To see Sukkot celebrated in Yosemite National Park by several dozen school children from San Fransisco was an absolute delight and way beyond anything I ever expected to see. I saw a bunch of kids running around wearing these tee shirts:

Brandeis School shirt.jpg

I introduced myself to the accompaning adults and excitedly shared my own connection to Brandeis (where I am a Resident Scholar at the Women's Studies Research Center).  While theirs is a Jewish Day School in San Francisco and mine is a large University in Waltham, Massachusetts, we had one of those magical 'Jewish geography' connections.  They explained that the school was there to celebrate the harvest festival of Sukkot and invited us to visit the Sukkah they had contracted at a nearby campsite.  

sukkah in lower pines camp ground.jpg

 Sukkot is a holiday I've always associated with the fall harvest.  Every year our synagogue community built a Sukkah - an rustic hut decorated with fruits and vegetables. The 'roof' was made of woven reeds so, in accordance with tradition, it was open to the sky.  You can read more about it below.  
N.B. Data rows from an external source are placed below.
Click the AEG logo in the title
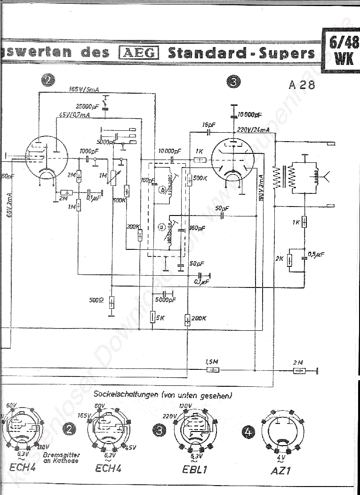tap(139, 52)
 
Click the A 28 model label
tap(302, 85)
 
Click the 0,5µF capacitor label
tap(316, 255)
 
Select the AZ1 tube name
tap(281, 470)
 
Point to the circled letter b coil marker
tap(162, 190)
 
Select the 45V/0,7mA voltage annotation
tap(75, 115)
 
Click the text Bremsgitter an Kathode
tap(61, 458)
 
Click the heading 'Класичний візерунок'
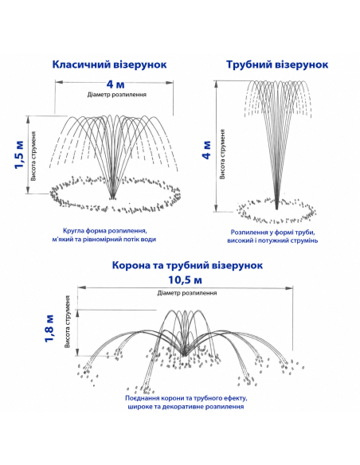pyautogui.click(x=109, y=64)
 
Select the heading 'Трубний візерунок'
pyautogui.click(x=277, y=64)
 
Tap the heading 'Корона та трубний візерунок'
pyautogui.click(x=187, y=265)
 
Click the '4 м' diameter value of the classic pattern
pyautogui.click(x=115, y=84)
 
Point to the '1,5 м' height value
pyautogui.click(x=20, y=154)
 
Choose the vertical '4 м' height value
pyautogui.click(x=207, y=150)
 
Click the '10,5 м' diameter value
pyautogui.click(x=185, y=279)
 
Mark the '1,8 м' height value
pyautogui.click(x=49, y=328)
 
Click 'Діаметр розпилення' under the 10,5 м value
pyautogui.click(x=187, y=293)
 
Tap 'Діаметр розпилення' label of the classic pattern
pyautogui.click(x=117, y=95)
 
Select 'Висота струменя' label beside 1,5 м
pyautogui.click(x=33, y=156)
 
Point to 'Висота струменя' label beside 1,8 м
pyautogui.click(x=68, y=322)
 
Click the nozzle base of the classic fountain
pyautogui.click(x=112, y=197)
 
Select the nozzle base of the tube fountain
pyautogui.click(x=276, y=207)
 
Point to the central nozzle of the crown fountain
pyautogui.click(x=185, y=354)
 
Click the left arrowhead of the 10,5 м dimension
pyautogui.click(x=81, y=287)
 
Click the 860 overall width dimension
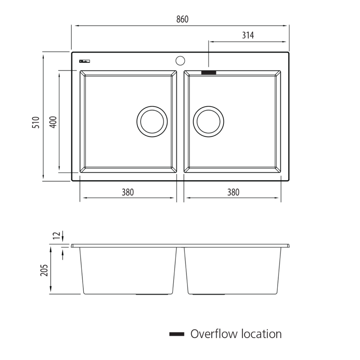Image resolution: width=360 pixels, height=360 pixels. tap(182, 19)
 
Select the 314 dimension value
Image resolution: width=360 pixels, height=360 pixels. tap(248, 35)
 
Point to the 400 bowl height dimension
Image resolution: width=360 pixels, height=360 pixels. tap(53, 122)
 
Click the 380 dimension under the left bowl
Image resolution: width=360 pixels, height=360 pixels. tap(128, 192)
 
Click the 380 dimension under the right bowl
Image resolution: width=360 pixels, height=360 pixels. tap(233, 192)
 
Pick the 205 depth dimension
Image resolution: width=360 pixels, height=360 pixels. tap(44, 270)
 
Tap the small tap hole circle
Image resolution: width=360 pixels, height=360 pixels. tap(180, 60)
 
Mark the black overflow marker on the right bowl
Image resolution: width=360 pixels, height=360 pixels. tap(208, 72)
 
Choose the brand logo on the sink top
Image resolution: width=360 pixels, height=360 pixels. tap(84, 62)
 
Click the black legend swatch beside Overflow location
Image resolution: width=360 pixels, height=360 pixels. tap(176, 334)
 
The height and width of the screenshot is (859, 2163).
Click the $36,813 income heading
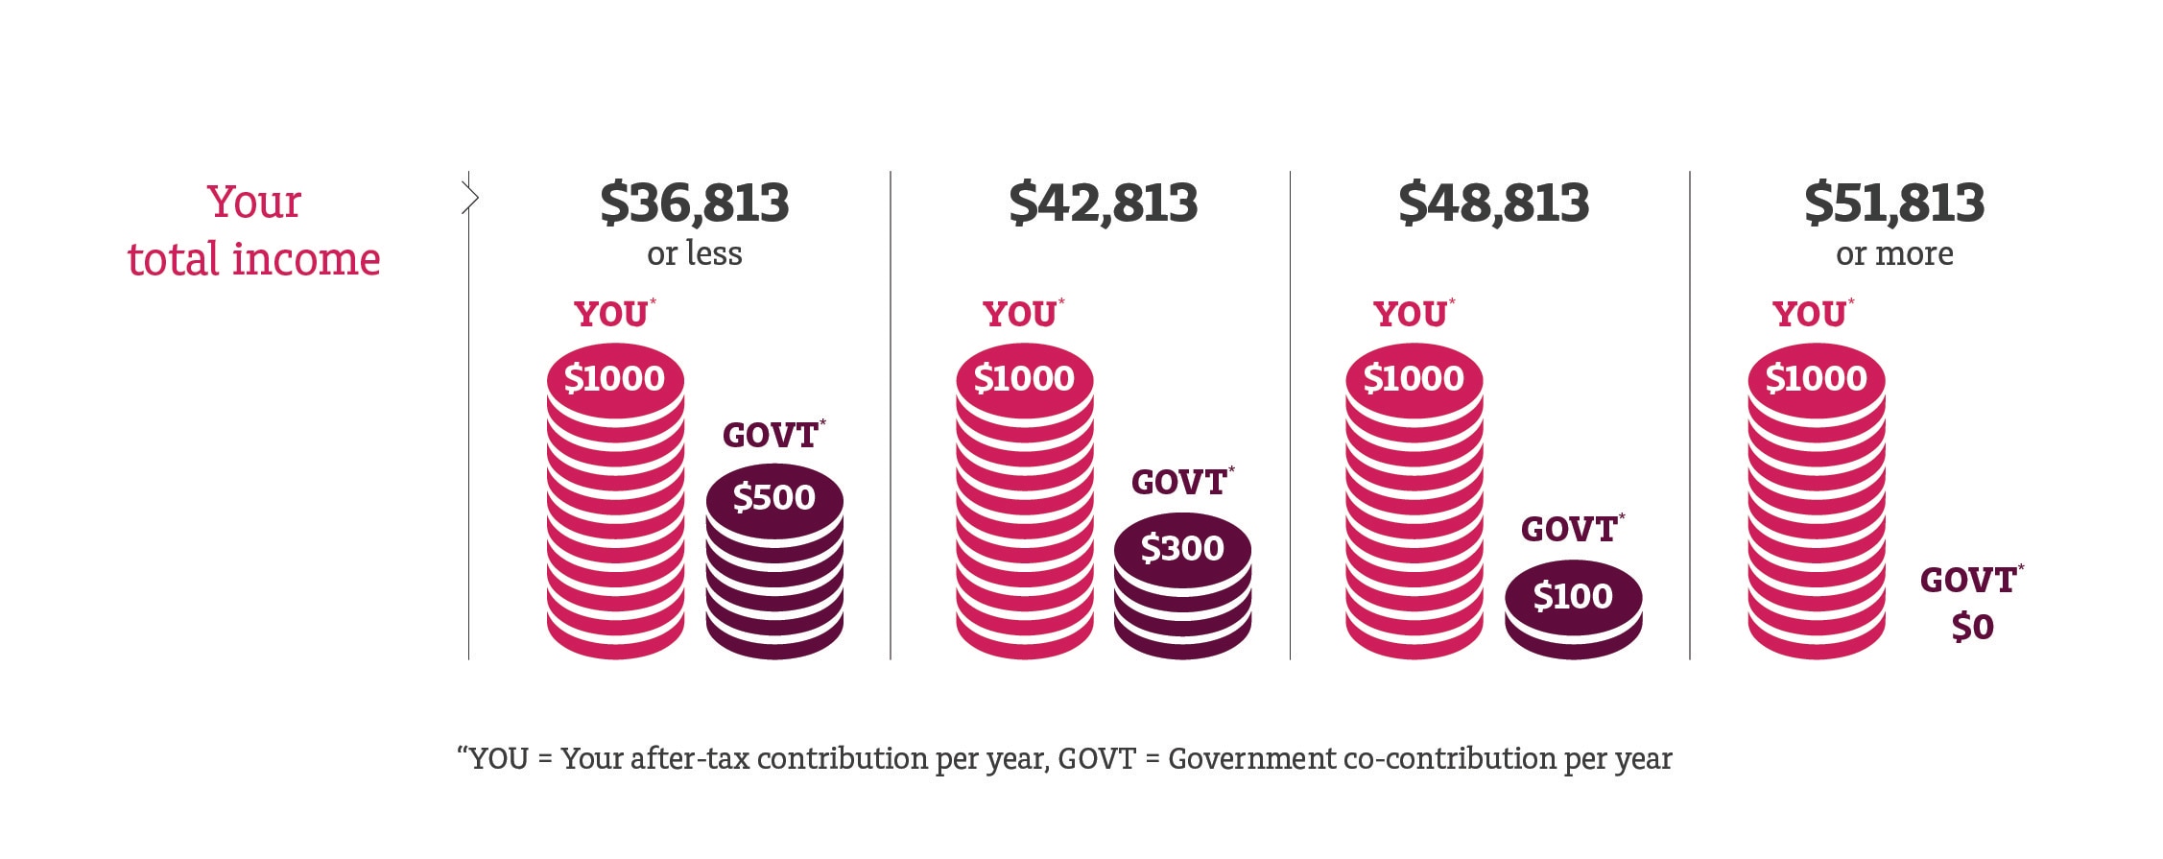tap(694, 203)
Theirs was decorated much the way I remember ours was.

Inside sukkah.jpg

But had a modern twist which made it as portable as it was practical:

snap sukkah.jpg

This was yet another chance meeting that gave both of us such pleasure.  Lots more to come as we travel on.

The Hebrew word sukkōt is the plural of sukkah, "booth" or "tabernacle", which is a walled structure covered with s'chach (plant material such as overgrowth or palm leaves). A sukkah is the name of the temporary dwelling in which farmers would live during harvesting, a fact connecting to the agricultural significance of the holiday stressed by the Book of Exodus. As stated in Leviticus, it is also intended as a reminiscence of the type of fragile dwellings in which the Israelites dwelt during their 40 years of travel in the desert after the Exodus from slavery in Egypt. Throughout the holiday, meals are eaten inside the sukkah and many people sleep there as well.